Your objective - Without the pictures, copy all of the data exactly.

Items from a data source

--- START ---

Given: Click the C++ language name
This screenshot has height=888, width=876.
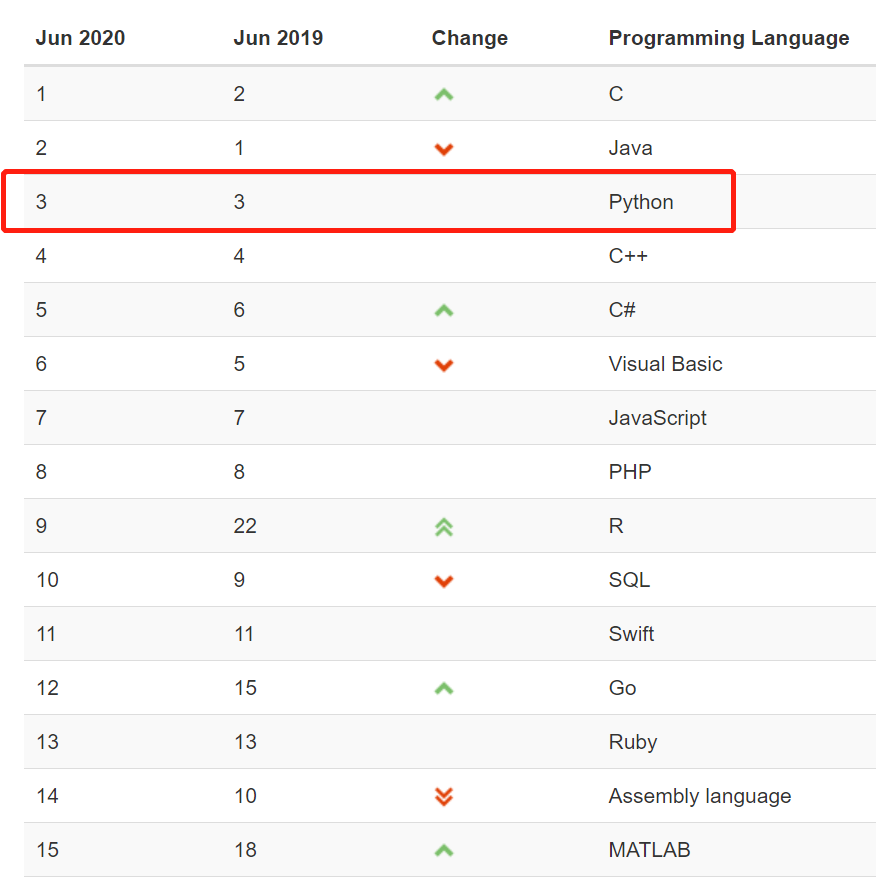Looking at the screenshot, I should tap(628, 256).
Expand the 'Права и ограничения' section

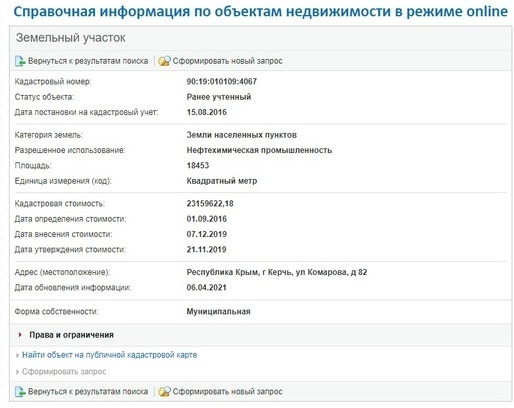coord(71,335)

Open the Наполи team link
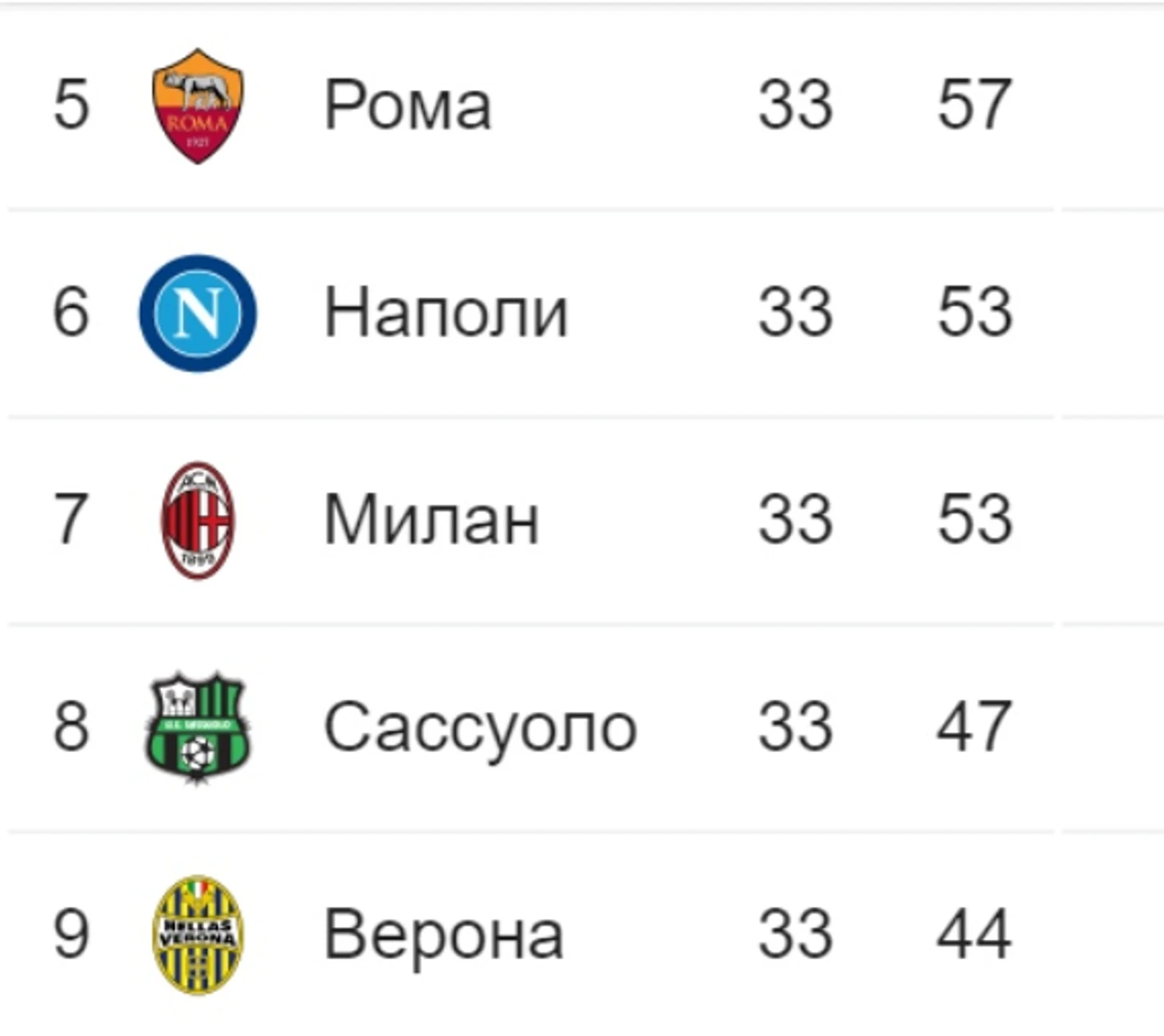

--- END ---

Finished exercise -
Given: Click the C++ language name
This screenshot has height=888, width=876.
Looking at the screenshot, I should tap(628, 256).
Expand the 'Права и ограничения' section

coord(71,335)

Open the Наполи team link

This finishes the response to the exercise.